Best answer: When it's working, there isn't a problem to not having a ground. Fixtures didn't have grounds for decades.

But, if the wiring frays in the future, it's possible for the fixture to become electrified, and you'll get shocked if you touch it. The grounding wire is supposed to draw as much current as possible, were this to happen, so that your circuit breaker would trip.
posted by hwyengr at 12:49 PM on October 21, 2014


Best answer: So the original poster was asking what might happen if, despite best efforts, they happened to write the new fixture in backwards. As aubilenon mentioned, house wiring is AC, even though neutral should be the same as ground, from the view of the bulb both legs are the same. CFL, LED and incandescent will all work.

So assuming it's externally switched, try your best to match white to white and black to black, but if you're putting in the effort you're not that much more likely to get it worrying than anyone else (even a professional), and the universe isn't going to implode on the off chance you got it backwards.
posted by straw at 2:38 PM on October 21, 2014


And I'm trying to think of how one could safely check the outlet, with an emphasis on paranoia.
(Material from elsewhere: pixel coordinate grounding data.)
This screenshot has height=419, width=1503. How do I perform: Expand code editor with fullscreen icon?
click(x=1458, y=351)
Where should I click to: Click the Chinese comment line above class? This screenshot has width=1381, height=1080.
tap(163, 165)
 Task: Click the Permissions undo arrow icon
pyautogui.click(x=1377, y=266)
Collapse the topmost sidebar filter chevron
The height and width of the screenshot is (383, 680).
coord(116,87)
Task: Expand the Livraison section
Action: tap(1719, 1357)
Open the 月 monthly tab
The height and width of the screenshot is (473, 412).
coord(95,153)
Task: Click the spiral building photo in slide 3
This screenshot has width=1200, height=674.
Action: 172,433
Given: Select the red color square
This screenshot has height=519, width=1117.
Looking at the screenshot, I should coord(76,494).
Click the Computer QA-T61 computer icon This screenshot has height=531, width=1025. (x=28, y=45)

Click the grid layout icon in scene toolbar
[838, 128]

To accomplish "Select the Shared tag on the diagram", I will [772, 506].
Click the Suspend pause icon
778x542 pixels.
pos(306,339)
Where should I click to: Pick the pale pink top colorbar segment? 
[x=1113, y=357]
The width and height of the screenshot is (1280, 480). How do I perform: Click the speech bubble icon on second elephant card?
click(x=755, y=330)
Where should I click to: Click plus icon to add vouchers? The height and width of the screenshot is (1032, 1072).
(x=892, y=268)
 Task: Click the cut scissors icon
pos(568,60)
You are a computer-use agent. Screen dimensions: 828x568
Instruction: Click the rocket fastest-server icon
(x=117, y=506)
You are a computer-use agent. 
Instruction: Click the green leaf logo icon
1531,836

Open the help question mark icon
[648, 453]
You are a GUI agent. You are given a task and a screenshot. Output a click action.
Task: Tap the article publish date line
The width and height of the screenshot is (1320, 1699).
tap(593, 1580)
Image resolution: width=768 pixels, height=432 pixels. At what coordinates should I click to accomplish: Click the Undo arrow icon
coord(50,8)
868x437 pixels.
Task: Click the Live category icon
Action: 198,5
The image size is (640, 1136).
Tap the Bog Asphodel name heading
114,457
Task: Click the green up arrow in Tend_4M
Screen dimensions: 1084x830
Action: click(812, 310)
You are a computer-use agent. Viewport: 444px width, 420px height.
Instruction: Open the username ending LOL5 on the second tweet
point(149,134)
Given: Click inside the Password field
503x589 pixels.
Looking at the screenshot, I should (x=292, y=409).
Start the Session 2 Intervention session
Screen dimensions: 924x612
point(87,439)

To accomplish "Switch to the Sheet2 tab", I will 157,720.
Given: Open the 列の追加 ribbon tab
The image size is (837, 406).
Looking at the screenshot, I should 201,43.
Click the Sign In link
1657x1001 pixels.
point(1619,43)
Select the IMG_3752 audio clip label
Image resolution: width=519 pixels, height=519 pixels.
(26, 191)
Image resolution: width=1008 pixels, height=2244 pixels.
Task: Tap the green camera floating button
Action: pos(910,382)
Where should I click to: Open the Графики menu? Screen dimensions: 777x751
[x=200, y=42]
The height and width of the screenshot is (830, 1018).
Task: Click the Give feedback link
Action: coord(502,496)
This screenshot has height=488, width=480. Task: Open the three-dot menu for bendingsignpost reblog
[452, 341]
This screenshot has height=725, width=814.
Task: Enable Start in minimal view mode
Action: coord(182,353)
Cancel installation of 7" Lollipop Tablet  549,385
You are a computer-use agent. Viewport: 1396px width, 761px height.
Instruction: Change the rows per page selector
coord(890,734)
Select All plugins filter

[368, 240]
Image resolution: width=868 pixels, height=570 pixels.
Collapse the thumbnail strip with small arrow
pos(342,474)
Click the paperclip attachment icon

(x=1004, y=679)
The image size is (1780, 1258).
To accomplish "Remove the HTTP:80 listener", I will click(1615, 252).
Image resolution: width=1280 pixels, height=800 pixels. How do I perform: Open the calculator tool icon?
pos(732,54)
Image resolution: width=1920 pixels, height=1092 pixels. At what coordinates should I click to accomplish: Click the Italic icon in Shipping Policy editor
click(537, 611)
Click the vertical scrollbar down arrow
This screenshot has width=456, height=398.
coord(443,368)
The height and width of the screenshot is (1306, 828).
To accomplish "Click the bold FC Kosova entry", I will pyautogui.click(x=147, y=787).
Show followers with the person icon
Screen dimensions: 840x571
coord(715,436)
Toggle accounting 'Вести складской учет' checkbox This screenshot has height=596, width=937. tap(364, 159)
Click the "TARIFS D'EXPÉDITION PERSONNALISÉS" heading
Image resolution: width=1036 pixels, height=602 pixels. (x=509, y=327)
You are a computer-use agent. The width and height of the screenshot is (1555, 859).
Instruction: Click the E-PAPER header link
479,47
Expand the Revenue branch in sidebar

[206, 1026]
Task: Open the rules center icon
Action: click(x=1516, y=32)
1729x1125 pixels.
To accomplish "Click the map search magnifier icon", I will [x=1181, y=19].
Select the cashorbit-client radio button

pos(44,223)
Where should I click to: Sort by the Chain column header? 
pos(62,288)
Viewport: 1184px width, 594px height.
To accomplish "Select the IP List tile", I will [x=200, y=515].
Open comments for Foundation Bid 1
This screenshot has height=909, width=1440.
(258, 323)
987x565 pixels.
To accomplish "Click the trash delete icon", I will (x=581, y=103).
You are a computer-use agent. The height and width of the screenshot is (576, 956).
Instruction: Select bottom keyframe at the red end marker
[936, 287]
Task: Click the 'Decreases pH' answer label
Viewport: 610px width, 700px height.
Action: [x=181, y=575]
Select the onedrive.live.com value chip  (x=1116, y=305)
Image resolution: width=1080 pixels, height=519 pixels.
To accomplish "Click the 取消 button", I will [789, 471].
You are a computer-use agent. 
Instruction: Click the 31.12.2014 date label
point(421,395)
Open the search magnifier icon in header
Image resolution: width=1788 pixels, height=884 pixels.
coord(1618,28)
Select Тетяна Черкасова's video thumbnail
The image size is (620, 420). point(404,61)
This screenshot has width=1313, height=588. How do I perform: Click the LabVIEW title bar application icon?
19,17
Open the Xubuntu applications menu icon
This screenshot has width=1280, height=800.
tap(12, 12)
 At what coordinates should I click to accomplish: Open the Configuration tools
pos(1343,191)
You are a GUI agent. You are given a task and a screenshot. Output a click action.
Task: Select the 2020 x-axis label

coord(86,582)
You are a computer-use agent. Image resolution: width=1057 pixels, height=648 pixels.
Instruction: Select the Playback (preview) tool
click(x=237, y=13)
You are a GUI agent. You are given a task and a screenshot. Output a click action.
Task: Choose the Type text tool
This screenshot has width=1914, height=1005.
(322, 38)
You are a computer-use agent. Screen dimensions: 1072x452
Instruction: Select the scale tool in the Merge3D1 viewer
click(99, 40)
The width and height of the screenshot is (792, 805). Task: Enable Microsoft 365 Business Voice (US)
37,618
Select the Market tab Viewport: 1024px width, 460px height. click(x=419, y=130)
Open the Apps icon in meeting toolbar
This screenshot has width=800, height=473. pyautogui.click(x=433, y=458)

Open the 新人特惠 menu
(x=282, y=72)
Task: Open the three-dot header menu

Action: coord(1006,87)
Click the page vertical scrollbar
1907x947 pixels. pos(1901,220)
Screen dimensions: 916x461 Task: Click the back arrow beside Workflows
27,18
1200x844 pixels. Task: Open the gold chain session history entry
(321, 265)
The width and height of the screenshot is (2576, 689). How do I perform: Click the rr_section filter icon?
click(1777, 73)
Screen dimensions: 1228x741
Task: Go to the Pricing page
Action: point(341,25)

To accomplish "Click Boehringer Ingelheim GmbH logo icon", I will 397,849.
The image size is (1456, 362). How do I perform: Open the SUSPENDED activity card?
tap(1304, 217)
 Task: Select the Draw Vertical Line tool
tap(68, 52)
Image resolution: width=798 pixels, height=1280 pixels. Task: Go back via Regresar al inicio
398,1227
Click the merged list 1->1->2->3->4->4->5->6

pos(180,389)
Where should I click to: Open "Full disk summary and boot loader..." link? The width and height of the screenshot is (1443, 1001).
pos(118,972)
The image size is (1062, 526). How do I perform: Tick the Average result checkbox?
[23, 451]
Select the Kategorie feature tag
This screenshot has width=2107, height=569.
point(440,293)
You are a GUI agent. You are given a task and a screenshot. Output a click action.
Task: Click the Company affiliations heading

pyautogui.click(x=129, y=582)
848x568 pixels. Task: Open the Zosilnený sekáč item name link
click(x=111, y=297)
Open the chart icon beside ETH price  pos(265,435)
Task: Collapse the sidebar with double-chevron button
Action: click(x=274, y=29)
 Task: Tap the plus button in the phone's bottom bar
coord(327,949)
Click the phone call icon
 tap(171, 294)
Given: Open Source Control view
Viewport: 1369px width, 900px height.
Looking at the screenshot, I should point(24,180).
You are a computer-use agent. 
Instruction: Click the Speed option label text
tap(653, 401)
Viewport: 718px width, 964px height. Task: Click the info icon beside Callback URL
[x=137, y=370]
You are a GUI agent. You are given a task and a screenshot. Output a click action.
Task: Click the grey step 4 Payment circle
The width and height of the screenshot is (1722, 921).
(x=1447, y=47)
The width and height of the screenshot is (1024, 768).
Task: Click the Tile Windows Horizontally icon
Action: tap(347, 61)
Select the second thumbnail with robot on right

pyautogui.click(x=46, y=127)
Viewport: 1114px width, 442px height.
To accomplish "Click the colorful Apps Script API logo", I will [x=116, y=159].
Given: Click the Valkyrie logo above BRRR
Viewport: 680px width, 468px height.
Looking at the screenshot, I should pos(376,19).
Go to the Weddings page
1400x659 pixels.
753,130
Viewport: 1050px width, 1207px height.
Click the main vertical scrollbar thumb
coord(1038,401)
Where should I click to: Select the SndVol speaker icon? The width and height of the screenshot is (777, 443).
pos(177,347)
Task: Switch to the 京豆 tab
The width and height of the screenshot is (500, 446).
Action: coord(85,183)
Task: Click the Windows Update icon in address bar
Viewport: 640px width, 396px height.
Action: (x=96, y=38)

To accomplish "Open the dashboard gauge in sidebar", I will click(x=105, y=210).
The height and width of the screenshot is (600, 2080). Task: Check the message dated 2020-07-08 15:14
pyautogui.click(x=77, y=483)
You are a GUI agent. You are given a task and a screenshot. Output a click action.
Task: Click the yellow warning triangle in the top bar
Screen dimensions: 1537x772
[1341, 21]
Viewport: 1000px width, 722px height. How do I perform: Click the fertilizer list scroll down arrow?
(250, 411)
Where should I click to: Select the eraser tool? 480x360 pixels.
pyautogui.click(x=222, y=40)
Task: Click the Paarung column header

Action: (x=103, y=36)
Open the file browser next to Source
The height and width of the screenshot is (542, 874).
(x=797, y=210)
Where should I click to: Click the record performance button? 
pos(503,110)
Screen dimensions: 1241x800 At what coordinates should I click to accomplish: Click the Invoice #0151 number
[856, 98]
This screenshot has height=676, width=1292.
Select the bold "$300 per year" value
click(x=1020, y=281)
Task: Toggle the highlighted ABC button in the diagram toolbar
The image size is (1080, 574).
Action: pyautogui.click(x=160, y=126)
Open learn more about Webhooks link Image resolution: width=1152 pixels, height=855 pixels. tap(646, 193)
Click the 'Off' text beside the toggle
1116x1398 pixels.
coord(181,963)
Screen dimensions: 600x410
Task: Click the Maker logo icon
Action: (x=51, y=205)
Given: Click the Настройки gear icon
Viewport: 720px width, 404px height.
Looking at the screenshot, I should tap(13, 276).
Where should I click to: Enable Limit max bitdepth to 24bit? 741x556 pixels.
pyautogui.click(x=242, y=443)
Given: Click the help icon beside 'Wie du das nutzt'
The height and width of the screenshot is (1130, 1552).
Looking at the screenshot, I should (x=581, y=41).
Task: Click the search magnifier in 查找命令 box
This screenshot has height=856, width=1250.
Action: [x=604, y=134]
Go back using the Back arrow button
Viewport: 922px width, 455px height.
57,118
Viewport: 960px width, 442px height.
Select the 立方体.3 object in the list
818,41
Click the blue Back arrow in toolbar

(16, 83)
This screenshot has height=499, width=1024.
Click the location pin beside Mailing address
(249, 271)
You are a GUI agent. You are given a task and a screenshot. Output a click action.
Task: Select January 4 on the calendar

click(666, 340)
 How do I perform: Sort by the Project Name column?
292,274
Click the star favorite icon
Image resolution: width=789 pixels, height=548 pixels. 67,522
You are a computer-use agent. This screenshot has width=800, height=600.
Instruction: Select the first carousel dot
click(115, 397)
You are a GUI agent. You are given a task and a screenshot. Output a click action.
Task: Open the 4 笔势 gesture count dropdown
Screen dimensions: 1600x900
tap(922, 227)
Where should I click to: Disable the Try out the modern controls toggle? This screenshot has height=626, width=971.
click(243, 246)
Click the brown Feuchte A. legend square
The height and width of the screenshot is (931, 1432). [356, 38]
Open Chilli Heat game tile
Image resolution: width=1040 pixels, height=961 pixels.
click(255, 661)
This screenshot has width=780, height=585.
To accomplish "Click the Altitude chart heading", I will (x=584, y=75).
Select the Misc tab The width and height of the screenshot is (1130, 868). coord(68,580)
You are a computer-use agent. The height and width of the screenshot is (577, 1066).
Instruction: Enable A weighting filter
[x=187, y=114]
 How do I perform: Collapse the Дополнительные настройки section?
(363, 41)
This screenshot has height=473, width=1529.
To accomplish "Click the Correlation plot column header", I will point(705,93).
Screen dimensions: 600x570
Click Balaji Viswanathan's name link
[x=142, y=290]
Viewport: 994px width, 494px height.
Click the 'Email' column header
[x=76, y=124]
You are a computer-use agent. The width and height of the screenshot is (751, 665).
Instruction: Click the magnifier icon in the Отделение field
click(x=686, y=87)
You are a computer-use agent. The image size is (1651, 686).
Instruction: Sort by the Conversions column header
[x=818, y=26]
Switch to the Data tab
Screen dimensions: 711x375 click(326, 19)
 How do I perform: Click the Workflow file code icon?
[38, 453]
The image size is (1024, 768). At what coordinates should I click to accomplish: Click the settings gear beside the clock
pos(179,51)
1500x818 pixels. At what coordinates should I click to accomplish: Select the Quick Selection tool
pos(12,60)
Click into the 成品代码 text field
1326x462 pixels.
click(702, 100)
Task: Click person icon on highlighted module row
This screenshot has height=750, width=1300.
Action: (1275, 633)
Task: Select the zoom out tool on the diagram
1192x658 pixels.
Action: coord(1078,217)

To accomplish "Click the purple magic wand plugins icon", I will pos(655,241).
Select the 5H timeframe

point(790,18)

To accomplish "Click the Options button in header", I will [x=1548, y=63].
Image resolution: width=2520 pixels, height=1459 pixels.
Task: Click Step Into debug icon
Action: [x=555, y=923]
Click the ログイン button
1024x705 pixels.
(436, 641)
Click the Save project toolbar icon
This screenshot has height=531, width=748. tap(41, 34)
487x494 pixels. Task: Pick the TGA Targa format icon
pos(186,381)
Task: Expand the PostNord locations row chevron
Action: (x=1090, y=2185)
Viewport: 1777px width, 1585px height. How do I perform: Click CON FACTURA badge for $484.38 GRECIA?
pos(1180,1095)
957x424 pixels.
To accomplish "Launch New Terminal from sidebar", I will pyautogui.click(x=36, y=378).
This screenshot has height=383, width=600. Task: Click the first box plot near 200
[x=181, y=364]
One way might be to get one of those socket to plug adapters, and, using a voltmeter, measure from hot and neutral to a known ground. The presumed "hot" side should be floating relative to ground, neutral should pull that voltmeter to zero.

You could also build a cord with an external ground wire to its own plug (or a 3 prong adapter with a wire to ground running from the silly tab) so you can plug that cord into a known grounded socket, plug the 2 wire plug into such an adapter, and use a circuit tester on it.
posted by straw at 2:55 PM on October 21, 2014


Do you know for sure what's in your ceiling? In my last house, the lights all had no ground wire because there were transformers in the ceiling that they were all plugged into so they were running on 12V power. Which makes them pretty damn safe. You might be lucky And have the same thing.
posted by lollusc at 5:16 PM on October 21, 2014


Best answer: You can test polarity by using a digital voltmeter that you could borrow from a friend. You don't need a ground. You can test using just a single probe.

Set the meter for AC voltage, turn on the light switch, then carefully touch one probe to first one terminal of the light and then the other. It doesn't matter which probe you use. Let the other probe dangle free, away from your body or hold it safely in your other hand by the plastic. You don't want to touch the metal of the second probe because you would be depending on the circuitry of the meter to protect you. If there is a fault in the meter (or you accidentally set it to amps instead of volts) you could get a shock, so don't touch the metal of either probe with your body.

The neutral wire will indicate a voltage of 0 to no more than 2 volts. The hot wire will indicate anywhere from 10 volts to 120 volts, depending on the voltmeter. This works because the digital meter is very high impedance and the AC voltage couples weakly to its surroundings capacitively.

Or if you can't find a digital volt meter get one of these non-contact voltage testers or this. It beeps or lights up when you are very close to a hot wire. I would never trust one of these to determine if a circuit is live or dead, but I would trust it to distinguish between hot and neutral.

If you connected black to black and white to white, you are most likely okay. If you have any doubt, you should check it as suggested above. While the fixture will work okay with the wires swapped, it does present a shock hazard when you change a light bulb. If you happen to touch the shell part of the socket, you could get a shock. If the switch is in the light itself, then the socket will be hot even if the switch is off.
posted by JackFlash at 5:43 PM on October 21, 2014 [1 favorite]


Response by poster: Thank you all for your very helpful answers! You are fantastic!

I was too tired to drive to the hardware store yet again (far enough away to be a pain) to get a voltage tester, so I was brave, and flipped the switch, and yes, the light bulb turned on and nothing sparked. Excellent.

Now I'm hoping no wires fray, but since the previous fixture was in there for FOREVER with no ground I think I'm OK.

Whew. No more home electrical DIY for me.